#' Fit a Latent Semantic Scaling model
#'
#' Latent Semantic Scaling (LSS) is a word embedding-based semisupervised algorithm
#' for document scaling.
#' @param x a dfm or fcm created by [quanteda::dfm()] or [quanteda::fcm()]
#' @param seeds a character vector or named numeric vector that contains seed
#' words. If seed words contain "*", they are interpreted as glob patterns.
#' See [quanteda::valuetype].
#' @param terms a character vector or named numeric vector that specify words
#' for which polarity scores will be computed; if a numeric vector, words' polarity
#' scores will be weighted accordingly; if `NULL`, all the features of
#' [quanteda::dfm()] or [quanteda::fcm()] will be used.
#' @param weight weighting scheme passed to [quanteda::dfm_weight()]. Ignored
#' when `engine` is "rsparse".
#' @param simil_method specifies method to compute similarity between features.
#' The value is passed to [quanteda.textstats::textstat_simil()], "cosine" is
#' used otherwise.
#' @param cache if `TRUE`, save result of SVD for next execution with identical
#' `x` and settings. Use the `base::options(lss_cache_dir)` to change the
#' location cache files to be save.
#' @param engine select the engine to factorize `x` to generate word vectors. Choose
#' from [RSpectra::svds()], [irlba::irlba()], [rsvd::rsvd()], and
#' [rsparse::GloVe()].
#' @param auto_weight automatically determine weights to approximate the
#' polarity of terms to seed words. See details.
#' @param verbose show messages if `TRUE`.
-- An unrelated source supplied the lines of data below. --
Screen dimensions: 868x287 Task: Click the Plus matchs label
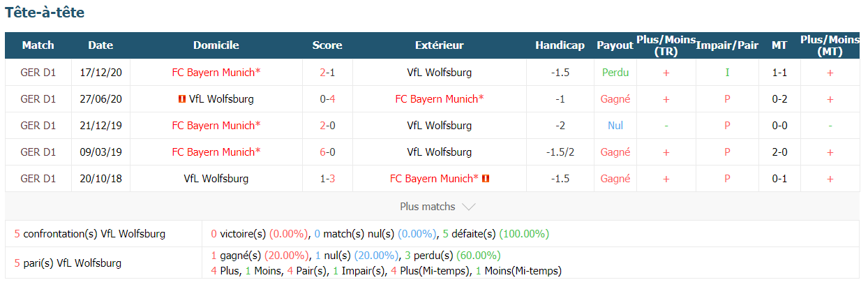coord(427,207)
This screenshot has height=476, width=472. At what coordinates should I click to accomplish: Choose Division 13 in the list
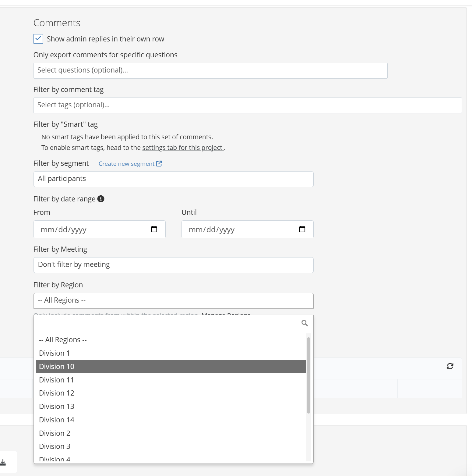(171, 407)
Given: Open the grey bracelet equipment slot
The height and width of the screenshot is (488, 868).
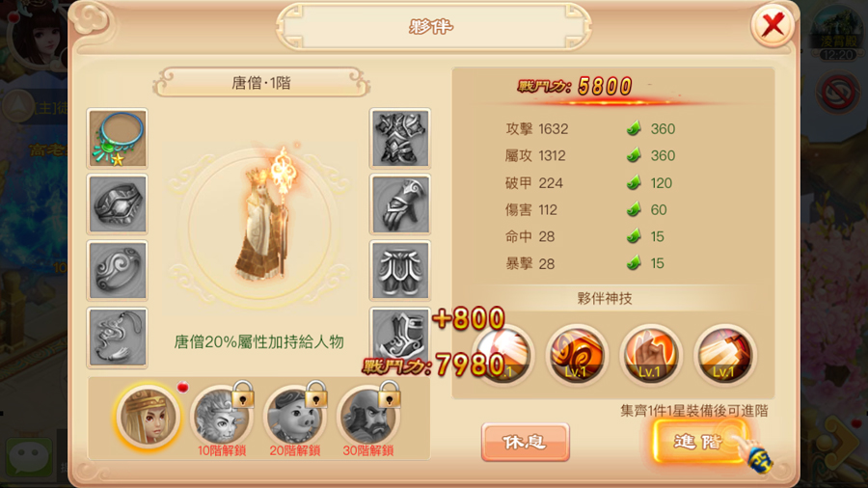Looking at the screenshot, I should point(118,204).
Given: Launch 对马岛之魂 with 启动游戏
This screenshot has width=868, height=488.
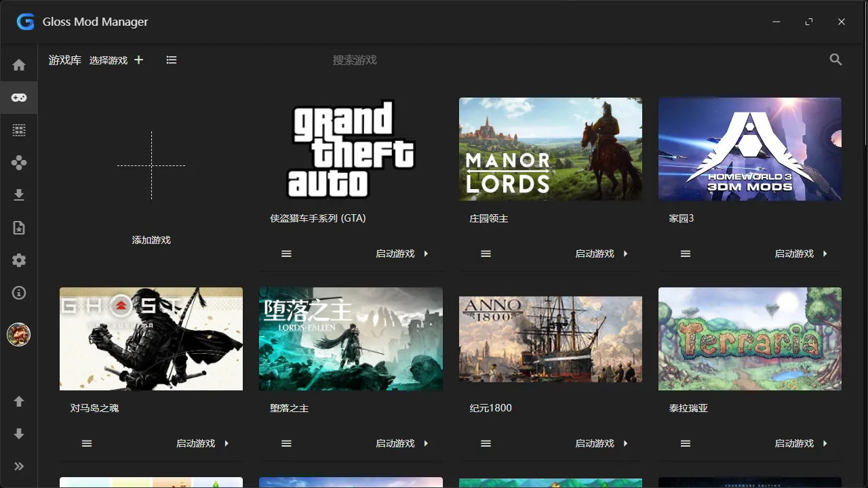Looking at the screenshot, I should 195,443.
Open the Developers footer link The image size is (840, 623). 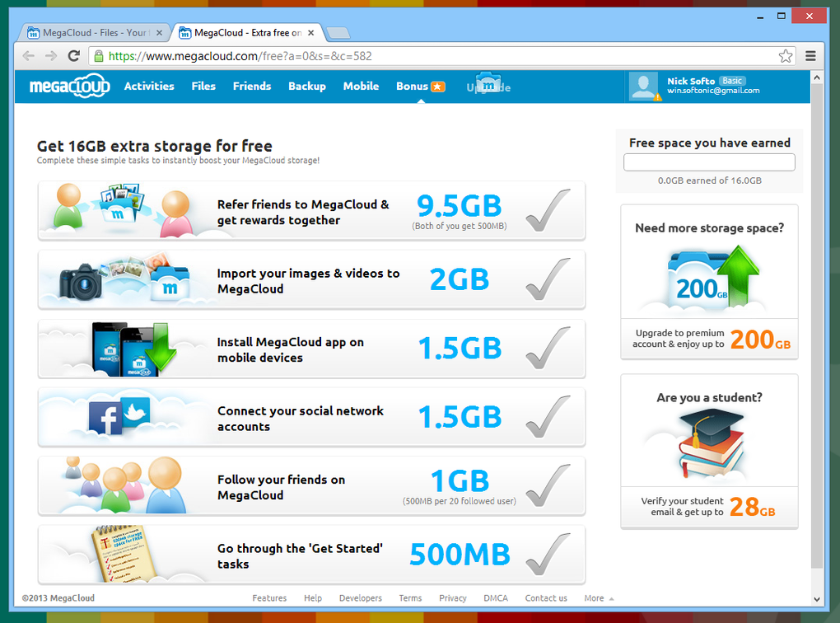pos(361,597)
#' @param ... additional arguments passed to the underlying engine.
#' @export
#' @details Latent Semantic Scaling (LSS) is a semisupervised document scaling
#' method. `textmodel_lss()` constructs word vectors from use-provided
#' documents (`x`) and weights words (`terms`) based on their semantic
#' proximity to seed words (`seeds`). Seed words are any known polarity words
#' (e.g. sentiment words) that users should manually choose. The required
#' number of seed words are usually 5 to 10 for each end of the scale.
#'
#' If `seeds` is a named numeric vector with positive and negative values, a
#' bipolar LSS model is construct; if `seeds` is a character vector, a
#' unipolar LSS model. Usually bipolar models perform better in document
#' scaling because both ends of the scale are defined by the user.
#'
#' A seed word's polarity score computed by `textmodel_lss()` tends to diverge
#' from its original score given by the user because it's score is affected
#' not only by its original score but also by the original scores of all other
#' seed words. If `auto_weight = TRUE`, the original scores are weighted
#' automatically using [stats::optim()] to minimize the squared difference
#' between seed words' computed and original scores. Weighted scores are saved
#' in `seed_weighted` in the object.
#'
#' Please visit the [package website](https://koheiw.github.io/LSX/) for examples.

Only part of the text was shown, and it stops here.